▸ Tareas pendientes:
1. Duplica sin cambios el pasaje del fragmento sobre el cinismo que arranca en "La frase es" y continúa hasta "dedos más delicados[65].".
2. Según el fragmento sobre el cinismo, ¿qué hace falta para conquistar el cinismo?

▸ Fragmento del texto:
━━━━━━━━━━
La frase es rotunda: el cinismo es lo más
elevado que se puede alcanzar sobre la tierra (das Höchste, was auf Erden erreicht werden kann, den Cynismus); para conquistarlo (erobern) hacen falta los puños más audaces y los dedos más delicados[65].
Se trata de elevarse hacia el cinismo y el promontorio logrado serían los
libros que Nietzsche delegó al mundo, que traen un cinismo que se convertirá en histórico universal. Pero por
defecto o por virtud no hace distinciones entre uno griego y uno moderno, ni en
general mayores distingos dualistas. Percibe en el mismo cinismo antiguo este
oxímoron, sutilidad en la rudeza, una finura en lo burdo; la ferocidad y el
arrojo conllevan curiosamente ligereza y gracia tales como para pescar por lo
lateral los entretelones que envuelven y camuflan la carnadura de lo real. El cinismo es la única forma en que las
almas vulgares rozan lo que es la honestidad (Cynismus ist die einzige Form, in der gemeine Seelen an das streifen,
was Redlichkeit Ist). La ordinariez (Gemeinheit)
━━━━━━━━━━
▸ Extracto de datos:

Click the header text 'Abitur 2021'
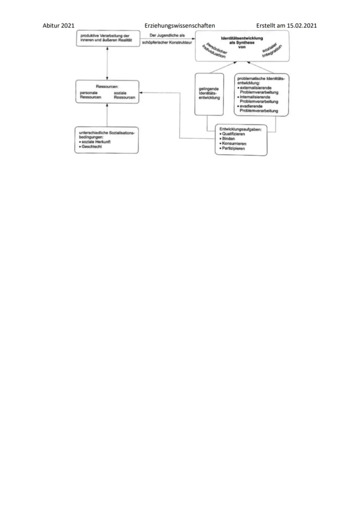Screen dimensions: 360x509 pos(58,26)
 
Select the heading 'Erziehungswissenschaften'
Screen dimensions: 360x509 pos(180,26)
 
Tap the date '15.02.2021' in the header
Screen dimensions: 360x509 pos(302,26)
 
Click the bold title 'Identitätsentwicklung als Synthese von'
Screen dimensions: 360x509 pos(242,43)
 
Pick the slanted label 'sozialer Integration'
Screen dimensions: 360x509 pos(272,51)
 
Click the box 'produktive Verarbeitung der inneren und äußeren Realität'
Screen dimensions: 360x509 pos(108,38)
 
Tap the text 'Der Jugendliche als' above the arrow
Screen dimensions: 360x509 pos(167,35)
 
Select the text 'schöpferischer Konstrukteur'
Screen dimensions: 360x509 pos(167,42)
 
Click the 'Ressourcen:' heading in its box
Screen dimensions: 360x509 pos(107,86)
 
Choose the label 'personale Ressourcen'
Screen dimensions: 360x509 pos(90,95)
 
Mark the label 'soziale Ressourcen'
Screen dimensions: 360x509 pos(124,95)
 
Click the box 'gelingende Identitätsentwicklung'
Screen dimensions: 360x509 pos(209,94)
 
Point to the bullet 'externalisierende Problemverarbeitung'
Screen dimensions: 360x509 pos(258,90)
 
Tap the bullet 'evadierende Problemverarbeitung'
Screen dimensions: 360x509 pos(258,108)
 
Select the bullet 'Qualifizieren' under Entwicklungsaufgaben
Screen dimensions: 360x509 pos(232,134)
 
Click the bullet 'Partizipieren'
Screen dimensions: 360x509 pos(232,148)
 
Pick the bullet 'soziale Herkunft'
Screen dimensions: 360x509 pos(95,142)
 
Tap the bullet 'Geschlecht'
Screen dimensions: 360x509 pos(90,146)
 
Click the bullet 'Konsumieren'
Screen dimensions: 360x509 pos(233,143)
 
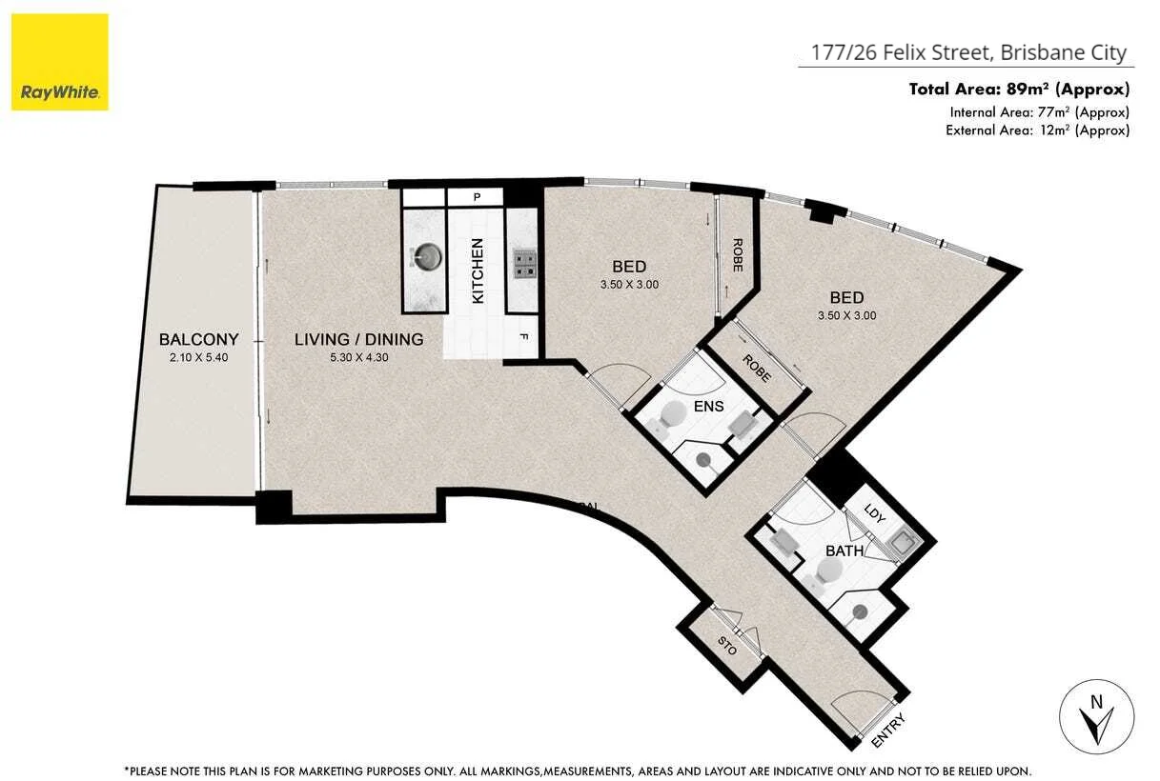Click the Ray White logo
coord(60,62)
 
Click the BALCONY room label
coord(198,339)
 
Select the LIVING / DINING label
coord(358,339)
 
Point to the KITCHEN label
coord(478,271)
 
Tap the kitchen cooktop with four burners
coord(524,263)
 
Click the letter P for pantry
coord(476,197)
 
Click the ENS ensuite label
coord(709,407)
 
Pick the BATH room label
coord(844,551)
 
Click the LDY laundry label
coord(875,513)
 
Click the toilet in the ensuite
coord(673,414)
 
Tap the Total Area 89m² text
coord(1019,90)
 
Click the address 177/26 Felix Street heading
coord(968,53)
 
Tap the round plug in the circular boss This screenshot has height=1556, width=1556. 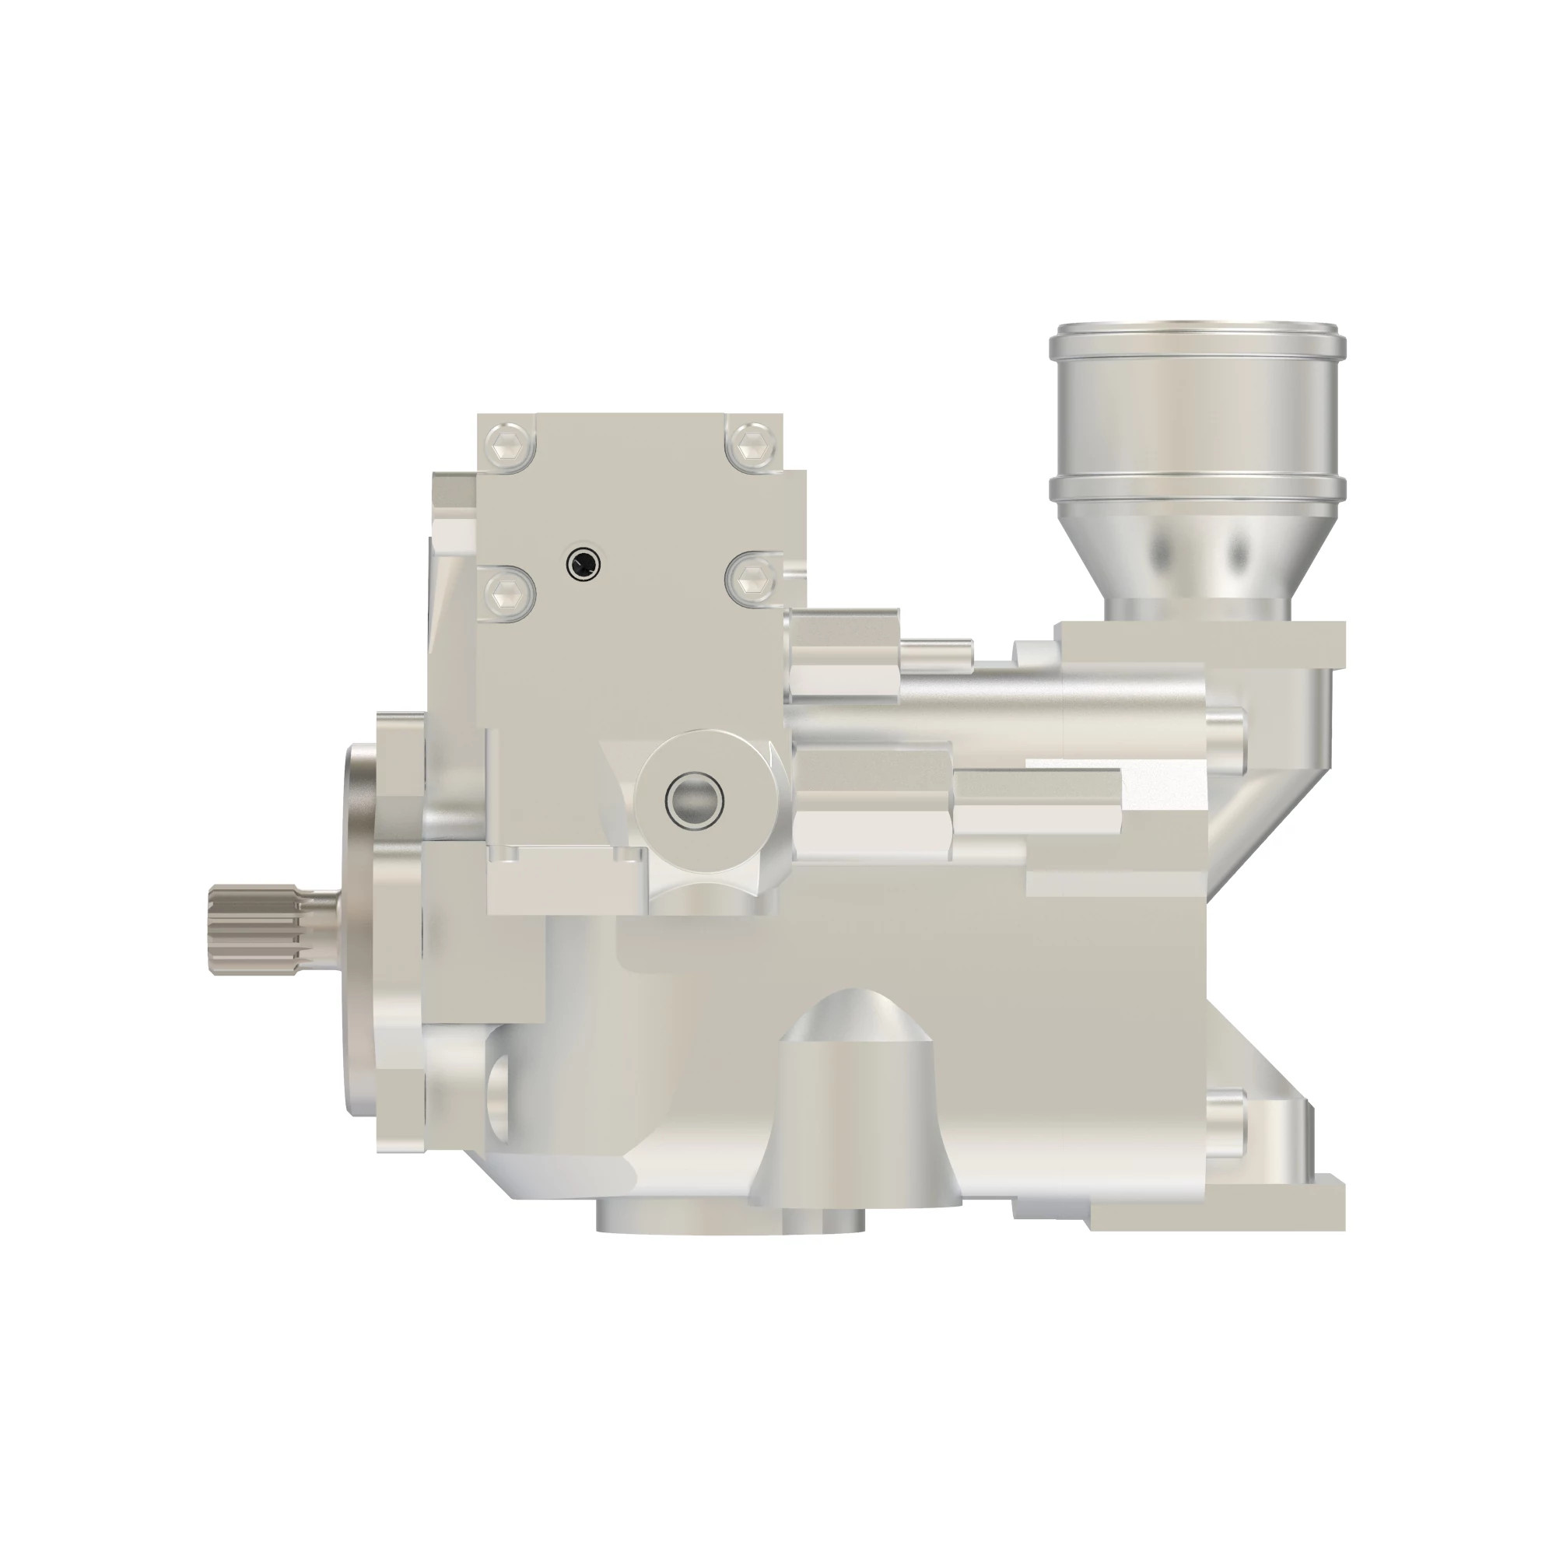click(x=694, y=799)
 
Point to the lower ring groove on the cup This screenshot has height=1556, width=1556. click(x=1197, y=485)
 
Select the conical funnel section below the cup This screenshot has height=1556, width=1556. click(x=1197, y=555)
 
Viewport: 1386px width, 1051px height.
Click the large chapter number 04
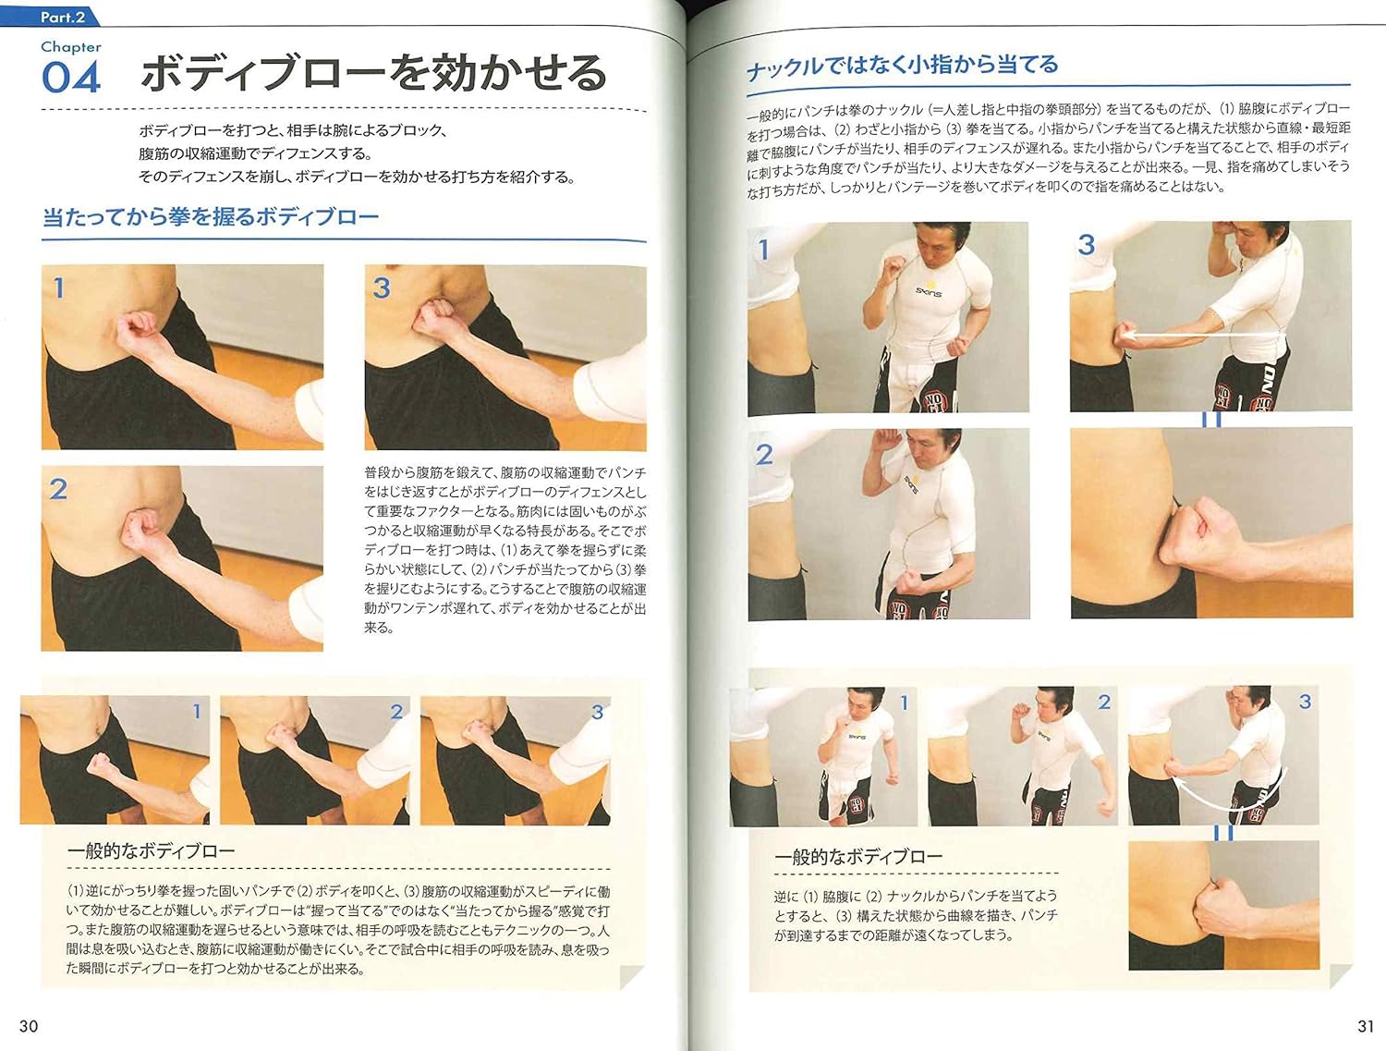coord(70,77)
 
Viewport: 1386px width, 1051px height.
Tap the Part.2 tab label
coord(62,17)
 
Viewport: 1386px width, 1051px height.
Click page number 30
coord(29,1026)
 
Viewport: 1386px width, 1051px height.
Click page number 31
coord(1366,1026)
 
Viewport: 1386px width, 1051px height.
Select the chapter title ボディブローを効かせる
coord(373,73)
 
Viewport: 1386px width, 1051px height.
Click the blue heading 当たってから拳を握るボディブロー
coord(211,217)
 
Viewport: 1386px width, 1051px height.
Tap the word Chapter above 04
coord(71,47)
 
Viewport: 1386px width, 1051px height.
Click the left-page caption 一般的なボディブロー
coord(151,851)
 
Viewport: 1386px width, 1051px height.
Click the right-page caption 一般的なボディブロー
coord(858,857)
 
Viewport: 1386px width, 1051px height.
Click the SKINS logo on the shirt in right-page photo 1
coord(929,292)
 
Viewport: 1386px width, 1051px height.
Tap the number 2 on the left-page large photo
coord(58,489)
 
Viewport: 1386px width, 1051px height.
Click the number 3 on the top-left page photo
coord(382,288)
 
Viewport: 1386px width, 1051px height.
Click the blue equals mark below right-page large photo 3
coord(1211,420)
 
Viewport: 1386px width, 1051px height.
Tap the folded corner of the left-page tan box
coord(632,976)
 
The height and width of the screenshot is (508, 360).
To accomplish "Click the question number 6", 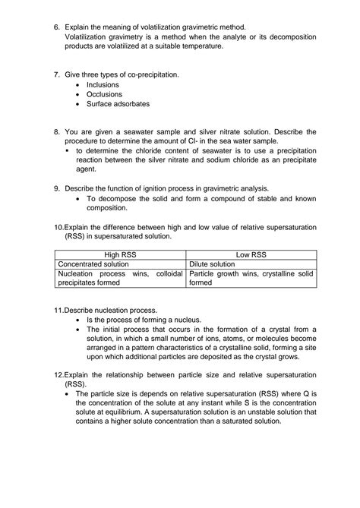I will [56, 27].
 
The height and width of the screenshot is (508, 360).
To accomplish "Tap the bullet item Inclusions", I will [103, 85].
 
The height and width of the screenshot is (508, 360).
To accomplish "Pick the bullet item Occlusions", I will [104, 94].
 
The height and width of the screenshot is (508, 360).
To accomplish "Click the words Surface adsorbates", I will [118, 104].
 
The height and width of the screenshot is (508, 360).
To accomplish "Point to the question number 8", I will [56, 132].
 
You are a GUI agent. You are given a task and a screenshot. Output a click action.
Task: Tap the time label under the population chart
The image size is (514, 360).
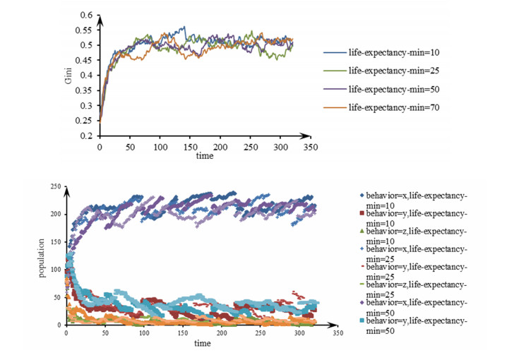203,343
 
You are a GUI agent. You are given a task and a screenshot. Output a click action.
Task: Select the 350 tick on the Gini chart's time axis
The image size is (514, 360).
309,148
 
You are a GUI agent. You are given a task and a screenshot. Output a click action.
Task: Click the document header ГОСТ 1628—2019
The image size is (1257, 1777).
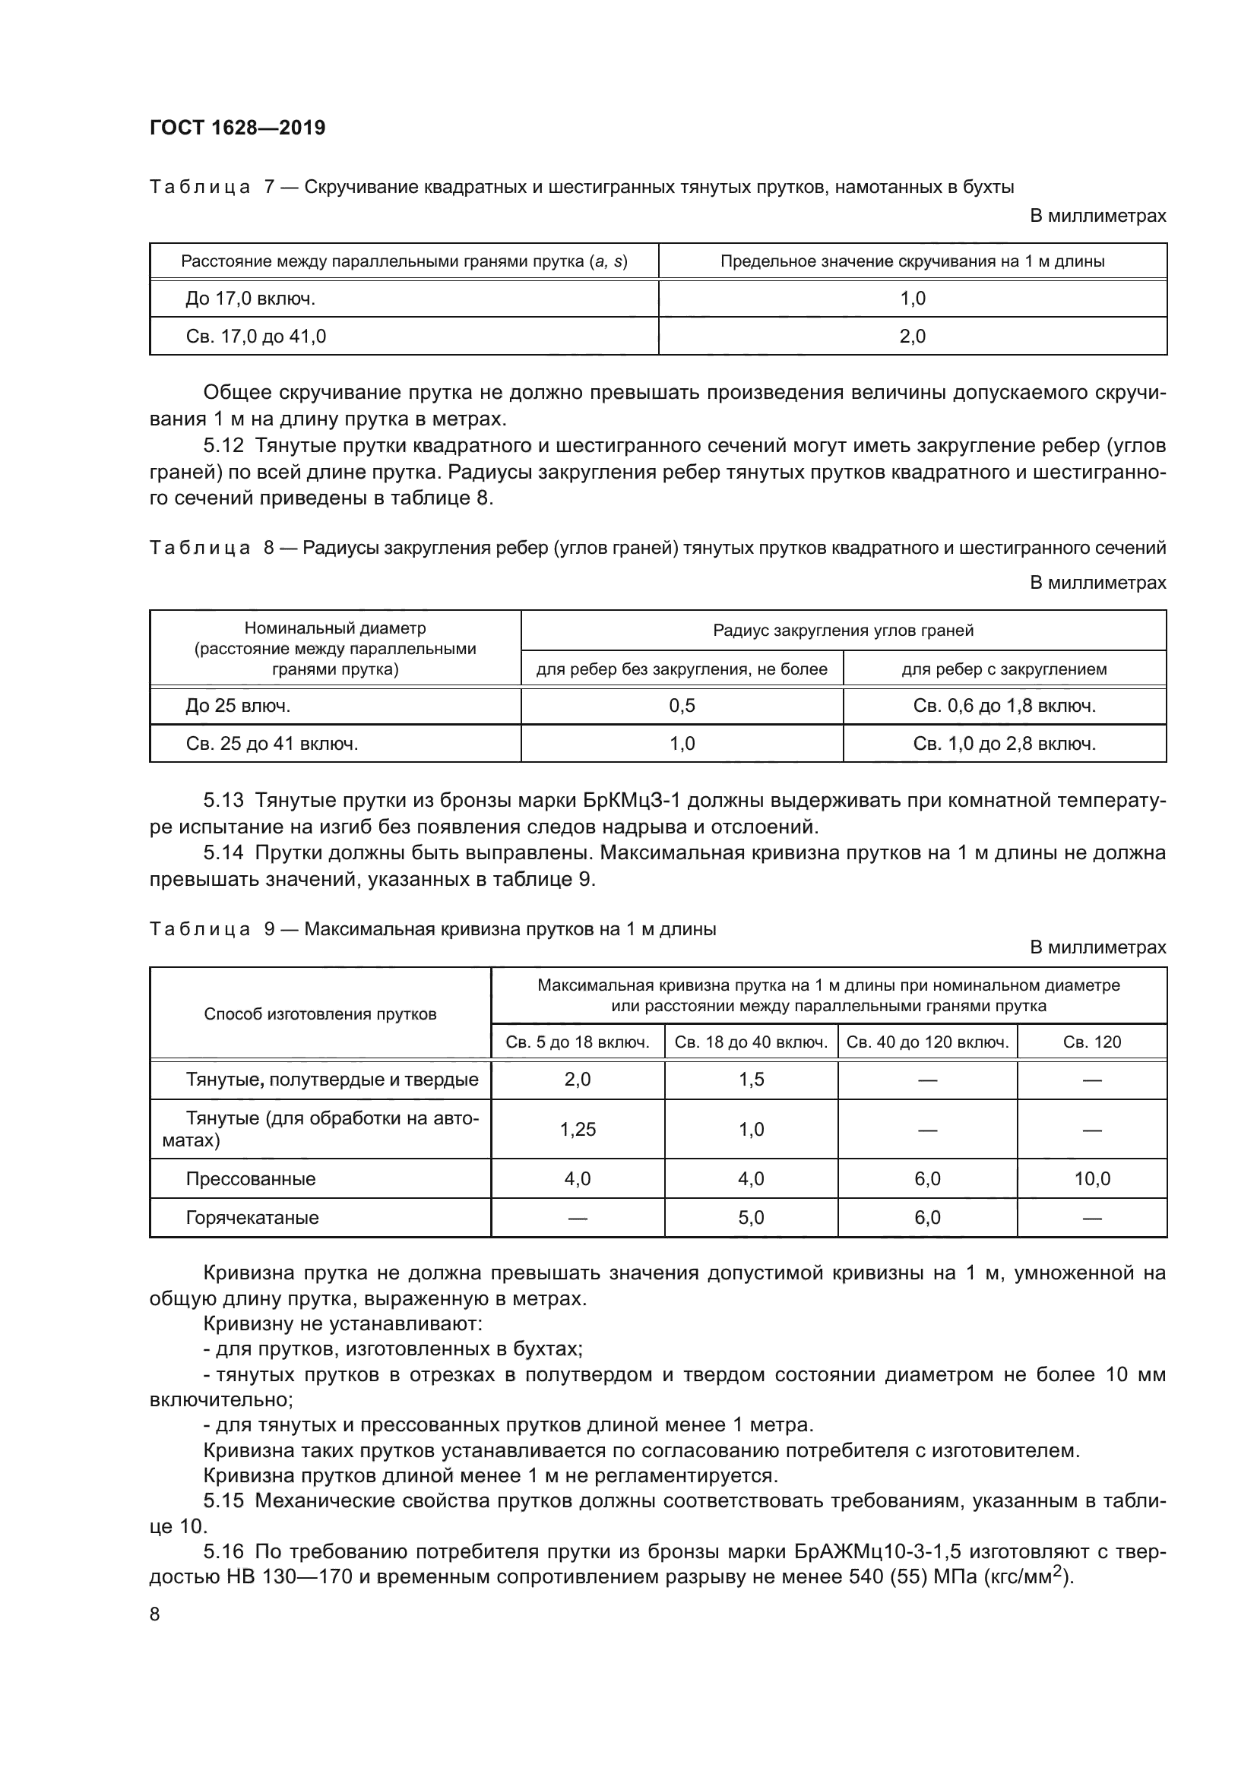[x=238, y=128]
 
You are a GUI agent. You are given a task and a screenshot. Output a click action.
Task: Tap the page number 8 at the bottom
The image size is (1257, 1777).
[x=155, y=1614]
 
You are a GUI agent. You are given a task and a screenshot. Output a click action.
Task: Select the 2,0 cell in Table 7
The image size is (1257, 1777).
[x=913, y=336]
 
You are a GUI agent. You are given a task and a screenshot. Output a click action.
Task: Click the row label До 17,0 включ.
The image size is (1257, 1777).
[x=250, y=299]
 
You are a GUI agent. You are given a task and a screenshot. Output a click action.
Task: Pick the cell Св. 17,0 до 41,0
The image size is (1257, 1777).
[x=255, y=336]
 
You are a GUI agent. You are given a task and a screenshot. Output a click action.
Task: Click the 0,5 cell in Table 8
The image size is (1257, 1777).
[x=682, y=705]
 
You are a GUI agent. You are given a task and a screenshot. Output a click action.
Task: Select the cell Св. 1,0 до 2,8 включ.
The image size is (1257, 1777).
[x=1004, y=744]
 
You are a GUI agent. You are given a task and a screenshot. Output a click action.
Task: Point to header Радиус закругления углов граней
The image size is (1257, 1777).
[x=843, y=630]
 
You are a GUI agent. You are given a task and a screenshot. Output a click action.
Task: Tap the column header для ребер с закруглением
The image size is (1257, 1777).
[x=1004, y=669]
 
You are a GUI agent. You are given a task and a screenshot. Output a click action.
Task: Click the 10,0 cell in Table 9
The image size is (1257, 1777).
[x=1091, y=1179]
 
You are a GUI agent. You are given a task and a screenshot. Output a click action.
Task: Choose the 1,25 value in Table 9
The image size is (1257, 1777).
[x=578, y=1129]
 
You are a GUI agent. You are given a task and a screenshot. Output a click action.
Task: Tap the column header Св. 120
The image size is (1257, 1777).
━━━━━━━━━━
▸ Respuestas escritas:
1.
La frase es rotunda: el cinismo es lo más
elevado que se puede alcanzar sobre la tierra (das Höchste, was auf Erden erreicht werden kann, den Cynismus); para conquistarlo (erobern) hacen falta los puños más audaces y los dedos más delicados[65].

2. Los puños más audaces y los dedos más delicados.